The pressure reducing valve according to claim 11, wherein the first slide valve is a piston, and the piston has an inclined surface for causing the pouring solution to generate the first axial pressure on the piston .
The pressure reducing valve according to claim 1, wherein the pressure reducing valve further comprises an outer flow hole and an annular groove, the number of the outer flow hole is more than the number of the outflow channel, the outer flow hole and the annular groove The outflow channel is communicated through the annular groove.
A vacuum irrigating needle, characterized by comprising an irrigating needle shaft and a pressure reducing valve, the pressure reducing valve is built in the end of the first end of the irrigating needle shaft, the first end of the irrigating needle shaft The two ends are connectable to the pouring solution input pipeline, the pressure reducing valve is the pressure reducing valve according to any one of claims 1-13, and the open end of the inflow channel is closer to the pouring needle shaft At the second end, the open end of the outflow channel is closer to the first end of the perfusion needle.

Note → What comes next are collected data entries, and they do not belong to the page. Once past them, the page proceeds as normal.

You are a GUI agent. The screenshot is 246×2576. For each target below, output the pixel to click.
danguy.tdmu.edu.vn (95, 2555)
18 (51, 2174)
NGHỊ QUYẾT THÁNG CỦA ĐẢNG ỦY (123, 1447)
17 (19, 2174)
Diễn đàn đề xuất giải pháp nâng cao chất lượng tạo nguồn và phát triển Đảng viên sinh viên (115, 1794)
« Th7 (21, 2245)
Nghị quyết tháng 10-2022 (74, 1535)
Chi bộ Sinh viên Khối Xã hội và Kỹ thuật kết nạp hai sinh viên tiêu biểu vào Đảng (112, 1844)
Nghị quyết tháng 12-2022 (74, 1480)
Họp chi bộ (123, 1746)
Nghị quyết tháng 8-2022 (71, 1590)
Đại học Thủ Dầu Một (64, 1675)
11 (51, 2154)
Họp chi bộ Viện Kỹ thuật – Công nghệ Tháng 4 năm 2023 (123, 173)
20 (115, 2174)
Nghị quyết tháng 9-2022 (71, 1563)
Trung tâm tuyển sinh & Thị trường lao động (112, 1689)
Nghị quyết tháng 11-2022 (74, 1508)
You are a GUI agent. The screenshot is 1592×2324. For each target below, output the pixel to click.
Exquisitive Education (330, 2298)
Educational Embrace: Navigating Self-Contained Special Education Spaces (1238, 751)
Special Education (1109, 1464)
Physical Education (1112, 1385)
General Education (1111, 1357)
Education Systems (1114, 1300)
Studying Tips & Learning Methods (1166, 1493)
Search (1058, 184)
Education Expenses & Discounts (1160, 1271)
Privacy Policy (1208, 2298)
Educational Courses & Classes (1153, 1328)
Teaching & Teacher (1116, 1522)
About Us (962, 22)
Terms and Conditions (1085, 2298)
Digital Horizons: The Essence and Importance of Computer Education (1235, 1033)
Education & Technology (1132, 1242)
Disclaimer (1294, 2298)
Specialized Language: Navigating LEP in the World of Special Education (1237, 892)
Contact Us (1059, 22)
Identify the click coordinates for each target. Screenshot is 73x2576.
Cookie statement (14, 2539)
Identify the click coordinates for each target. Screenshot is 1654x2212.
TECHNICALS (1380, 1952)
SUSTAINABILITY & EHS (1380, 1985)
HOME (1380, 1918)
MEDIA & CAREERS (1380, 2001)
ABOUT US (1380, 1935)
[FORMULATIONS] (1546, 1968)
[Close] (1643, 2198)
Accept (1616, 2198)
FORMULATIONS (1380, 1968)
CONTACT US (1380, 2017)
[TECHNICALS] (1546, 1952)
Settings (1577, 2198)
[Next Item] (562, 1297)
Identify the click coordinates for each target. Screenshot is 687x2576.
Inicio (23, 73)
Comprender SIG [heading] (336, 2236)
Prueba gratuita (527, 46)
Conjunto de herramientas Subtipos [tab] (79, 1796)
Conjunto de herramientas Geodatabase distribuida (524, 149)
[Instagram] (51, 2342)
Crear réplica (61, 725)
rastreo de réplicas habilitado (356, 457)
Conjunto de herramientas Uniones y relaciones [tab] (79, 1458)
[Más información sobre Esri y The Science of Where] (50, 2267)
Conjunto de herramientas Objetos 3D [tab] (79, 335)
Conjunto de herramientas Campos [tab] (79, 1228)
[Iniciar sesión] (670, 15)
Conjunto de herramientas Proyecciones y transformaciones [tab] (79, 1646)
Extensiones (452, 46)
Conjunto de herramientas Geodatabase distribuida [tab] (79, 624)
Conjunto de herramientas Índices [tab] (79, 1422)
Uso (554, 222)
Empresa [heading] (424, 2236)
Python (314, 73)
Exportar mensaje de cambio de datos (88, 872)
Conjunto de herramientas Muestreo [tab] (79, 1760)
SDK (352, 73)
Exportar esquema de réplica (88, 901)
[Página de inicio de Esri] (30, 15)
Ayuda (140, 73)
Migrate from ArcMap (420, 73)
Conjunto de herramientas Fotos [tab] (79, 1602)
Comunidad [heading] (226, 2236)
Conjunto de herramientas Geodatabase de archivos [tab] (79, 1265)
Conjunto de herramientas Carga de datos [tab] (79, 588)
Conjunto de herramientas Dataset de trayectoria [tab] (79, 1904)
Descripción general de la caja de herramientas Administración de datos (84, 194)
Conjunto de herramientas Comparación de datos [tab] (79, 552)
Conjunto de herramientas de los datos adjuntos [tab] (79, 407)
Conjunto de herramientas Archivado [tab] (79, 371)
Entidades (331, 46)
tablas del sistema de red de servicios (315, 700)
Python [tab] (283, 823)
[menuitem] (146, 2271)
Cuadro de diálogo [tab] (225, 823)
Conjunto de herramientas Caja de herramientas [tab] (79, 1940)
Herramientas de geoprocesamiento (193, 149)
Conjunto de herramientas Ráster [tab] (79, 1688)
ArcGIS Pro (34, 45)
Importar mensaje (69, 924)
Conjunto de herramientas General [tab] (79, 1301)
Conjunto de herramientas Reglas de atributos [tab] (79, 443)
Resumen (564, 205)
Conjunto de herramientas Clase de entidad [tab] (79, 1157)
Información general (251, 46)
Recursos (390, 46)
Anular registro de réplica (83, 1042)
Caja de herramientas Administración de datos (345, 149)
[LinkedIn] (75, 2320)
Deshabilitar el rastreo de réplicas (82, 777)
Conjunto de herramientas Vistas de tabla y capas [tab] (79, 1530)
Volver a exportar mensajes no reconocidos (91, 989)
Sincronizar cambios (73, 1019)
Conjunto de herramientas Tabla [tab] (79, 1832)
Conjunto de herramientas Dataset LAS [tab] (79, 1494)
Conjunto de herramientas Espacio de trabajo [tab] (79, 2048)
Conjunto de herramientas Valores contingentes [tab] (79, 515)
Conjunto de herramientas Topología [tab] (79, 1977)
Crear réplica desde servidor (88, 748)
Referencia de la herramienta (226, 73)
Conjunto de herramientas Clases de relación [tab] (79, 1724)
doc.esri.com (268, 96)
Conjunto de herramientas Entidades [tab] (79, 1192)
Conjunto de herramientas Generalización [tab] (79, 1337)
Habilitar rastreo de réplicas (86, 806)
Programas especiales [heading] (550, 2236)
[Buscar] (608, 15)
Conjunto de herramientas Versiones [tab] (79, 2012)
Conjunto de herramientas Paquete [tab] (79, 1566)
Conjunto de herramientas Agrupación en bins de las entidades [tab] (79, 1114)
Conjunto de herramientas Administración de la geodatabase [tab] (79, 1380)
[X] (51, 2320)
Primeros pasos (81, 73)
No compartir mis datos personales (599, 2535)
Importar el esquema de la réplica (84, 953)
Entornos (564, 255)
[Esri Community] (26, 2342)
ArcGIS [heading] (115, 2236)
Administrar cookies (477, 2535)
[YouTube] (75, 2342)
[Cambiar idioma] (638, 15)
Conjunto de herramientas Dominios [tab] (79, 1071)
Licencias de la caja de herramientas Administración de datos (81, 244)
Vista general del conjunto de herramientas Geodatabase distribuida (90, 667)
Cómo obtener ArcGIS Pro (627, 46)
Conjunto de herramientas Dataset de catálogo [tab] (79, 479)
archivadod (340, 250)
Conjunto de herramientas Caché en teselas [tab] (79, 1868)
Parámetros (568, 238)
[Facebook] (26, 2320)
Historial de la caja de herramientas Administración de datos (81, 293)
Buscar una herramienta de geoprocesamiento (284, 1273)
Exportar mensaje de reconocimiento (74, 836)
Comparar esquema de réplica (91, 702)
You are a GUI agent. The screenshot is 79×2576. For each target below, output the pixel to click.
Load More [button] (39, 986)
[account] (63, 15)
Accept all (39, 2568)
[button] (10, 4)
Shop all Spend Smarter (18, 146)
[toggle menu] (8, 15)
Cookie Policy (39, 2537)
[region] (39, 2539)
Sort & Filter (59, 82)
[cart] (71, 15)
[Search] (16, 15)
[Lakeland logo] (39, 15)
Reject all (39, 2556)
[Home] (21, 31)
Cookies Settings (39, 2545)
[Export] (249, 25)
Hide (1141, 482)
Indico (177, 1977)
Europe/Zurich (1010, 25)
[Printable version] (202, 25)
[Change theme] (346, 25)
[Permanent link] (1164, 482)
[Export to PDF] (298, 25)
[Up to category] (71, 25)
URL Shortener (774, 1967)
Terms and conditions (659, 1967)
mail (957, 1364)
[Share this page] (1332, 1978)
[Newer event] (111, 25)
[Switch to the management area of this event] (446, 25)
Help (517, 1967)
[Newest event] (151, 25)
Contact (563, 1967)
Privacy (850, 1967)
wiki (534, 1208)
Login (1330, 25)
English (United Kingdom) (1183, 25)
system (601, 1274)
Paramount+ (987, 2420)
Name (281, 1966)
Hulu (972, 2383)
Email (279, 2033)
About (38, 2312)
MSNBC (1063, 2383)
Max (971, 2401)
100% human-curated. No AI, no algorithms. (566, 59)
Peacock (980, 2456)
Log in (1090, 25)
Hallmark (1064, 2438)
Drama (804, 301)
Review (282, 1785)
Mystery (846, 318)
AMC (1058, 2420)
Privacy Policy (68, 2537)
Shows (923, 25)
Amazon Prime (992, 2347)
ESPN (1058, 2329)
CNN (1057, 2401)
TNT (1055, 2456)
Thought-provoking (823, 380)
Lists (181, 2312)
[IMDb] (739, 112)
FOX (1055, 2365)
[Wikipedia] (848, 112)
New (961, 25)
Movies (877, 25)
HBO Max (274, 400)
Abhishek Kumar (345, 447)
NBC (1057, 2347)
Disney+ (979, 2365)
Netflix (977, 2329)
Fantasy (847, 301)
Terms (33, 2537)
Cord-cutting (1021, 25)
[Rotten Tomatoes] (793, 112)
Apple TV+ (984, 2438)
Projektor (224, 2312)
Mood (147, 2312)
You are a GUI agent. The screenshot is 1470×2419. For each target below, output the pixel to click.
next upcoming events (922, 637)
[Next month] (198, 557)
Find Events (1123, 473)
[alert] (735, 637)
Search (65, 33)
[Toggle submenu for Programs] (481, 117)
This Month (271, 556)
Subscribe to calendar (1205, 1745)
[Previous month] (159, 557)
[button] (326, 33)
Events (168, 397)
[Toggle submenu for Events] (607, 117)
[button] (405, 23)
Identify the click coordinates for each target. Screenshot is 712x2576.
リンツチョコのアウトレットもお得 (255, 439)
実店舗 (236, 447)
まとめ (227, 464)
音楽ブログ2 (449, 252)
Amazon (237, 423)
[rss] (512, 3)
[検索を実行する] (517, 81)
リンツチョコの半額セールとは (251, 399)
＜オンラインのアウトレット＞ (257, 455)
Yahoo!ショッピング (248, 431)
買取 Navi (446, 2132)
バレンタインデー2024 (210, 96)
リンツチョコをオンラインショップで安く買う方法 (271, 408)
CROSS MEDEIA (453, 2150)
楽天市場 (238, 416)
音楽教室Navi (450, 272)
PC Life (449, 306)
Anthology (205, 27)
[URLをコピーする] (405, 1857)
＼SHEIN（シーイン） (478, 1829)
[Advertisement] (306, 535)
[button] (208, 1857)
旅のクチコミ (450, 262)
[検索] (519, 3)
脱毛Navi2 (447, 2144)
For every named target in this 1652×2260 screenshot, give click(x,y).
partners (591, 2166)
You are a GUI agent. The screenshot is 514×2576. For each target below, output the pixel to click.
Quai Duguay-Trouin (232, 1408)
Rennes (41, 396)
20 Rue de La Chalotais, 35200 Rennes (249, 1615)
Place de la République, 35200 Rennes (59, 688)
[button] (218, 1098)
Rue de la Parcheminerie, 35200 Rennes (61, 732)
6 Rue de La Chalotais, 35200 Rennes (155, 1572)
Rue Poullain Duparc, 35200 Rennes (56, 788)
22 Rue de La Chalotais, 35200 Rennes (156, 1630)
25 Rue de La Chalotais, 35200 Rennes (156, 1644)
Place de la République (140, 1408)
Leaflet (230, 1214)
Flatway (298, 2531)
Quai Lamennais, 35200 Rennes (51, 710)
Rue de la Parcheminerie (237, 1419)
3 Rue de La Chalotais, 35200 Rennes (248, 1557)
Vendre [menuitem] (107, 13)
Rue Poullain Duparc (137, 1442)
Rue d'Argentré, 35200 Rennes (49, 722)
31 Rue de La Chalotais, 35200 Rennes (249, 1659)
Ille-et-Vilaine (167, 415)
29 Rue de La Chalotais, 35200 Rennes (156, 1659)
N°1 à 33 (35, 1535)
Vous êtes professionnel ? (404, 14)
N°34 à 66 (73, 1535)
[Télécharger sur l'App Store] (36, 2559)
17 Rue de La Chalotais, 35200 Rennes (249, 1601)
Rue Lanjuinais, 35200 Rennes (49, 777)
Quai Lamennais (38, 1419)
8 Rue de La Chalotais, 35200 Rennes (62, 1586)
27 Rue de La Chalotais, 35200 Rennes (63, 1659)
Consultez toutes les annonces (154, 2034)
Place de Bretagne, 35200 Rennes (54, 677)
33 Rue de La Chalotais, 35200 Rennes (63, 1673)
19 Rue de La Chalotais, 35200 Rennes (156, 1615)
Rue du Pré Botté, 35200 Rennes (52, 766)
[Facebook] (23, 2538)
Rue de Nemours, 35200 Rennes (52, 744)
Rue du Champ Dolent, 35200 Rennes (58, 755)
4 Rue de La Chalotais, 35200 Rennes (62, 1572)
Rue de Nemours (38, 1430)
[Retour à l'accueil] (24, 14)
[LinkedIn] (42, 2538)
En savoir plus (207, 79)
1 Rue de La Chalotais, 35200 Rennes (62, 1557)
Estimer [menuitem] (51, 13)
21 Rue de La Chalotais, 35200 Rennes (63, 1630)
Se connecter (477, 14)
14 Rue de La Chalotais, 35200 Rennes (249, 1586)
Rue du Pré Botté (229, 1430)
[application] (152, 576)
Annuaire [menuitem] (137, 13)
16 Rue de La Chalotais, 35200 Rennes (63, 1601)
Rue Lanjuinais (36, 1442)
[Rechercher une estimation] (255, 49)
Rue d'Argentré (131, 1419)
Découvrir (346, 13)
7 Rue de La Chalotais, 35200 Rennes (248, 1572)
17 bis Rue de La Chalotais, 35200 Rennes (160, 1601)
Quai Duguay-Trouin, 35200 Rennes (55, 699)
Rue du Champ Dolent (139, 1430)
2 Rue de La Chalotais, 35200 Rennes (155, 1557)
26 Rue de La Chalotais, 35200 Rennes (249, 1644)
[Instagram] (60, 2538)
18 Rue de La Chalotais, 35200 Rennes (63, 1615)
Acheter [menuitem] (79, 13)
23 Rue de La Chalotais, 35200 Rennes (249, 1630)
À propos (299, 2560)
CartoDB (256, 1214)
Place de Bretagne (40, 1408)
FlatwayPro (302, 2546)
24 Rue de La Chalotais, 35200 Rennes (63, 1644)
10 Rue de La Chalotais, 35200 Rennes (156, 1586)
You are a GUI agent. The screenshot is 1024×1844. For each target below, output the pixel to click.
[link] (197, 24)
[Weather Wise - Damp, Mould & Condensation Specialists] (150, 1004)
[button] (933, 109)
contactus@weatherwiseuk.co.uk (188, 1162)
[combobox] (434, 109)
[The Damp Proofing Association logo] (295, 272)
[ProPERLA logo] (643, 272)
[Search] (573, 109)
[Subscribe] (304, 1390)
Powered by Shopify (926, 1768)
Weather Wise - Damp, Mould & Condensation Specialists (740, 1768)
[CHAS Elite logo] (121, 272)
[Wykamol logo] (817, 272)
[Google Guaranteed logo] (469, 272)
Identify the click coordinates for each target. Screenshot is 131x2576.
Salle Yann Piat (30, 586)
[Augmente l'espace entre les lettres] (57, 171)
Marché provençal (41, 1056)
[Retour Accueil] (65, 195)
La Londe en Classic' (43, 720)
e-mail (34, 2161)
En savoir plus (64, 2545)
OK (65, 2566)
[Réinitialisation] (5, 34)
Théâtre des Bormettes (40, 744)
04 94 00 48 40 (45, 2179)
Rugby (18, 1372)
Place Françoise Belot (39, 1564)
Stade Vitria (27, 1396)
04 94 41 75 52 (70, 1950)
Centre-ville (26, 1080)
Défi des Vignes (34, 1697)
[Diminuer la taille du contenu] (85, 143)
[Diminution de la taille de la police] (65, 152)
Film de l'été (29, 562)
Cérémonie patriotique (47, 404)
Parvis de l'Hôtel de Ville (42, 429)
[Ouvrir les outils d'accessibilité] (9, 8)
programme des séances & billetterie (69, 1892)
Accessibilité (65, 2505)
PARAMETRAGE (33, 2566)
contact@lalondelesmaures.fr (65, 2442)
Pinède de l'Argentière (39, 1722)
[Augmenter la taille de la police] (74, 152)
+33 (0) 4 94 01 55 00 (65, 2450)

The vacuum infusion needle according to claim 14, wherein the pressure reducing valve and the infusion needle shaft adopt an interference fit or a threaded connection.
The vacuum infusion needle according to claim 14, wherein the first end of the infusion needle shaft is provided with a liquid outlet head.
The vacuum irrigation needle according to claim 16, wherein the liquid outlet head has a liquid outlet, the cross-sectional shape of the liquid outlet is square, rectangular or circular, and the side length of the square is in the range of 10mm-200mm, the length of the rectangle is 10mm-400mm, the width is 0.05mm-200mm, and the diameter of the circle is 10mm-200mm.
The vacuum irrigating needle according to claim 16, wherein the liquid outlet head and the irrigating needle shaft are detachably connected or integrally formed.
The vacuum irrigation needle according to claim 14, wherein the second end of the irrigation needle shaft is provided with an adapter, and the adapter is used to connect with the pouring solution input pipeline, and the adapter An interference fit or threaded connection is adopted between the joint and the irrigating needle rod.
The vacuum irrigating needle according to claim 19, wherein the adapter is a quick-plug connector or a threaded connector.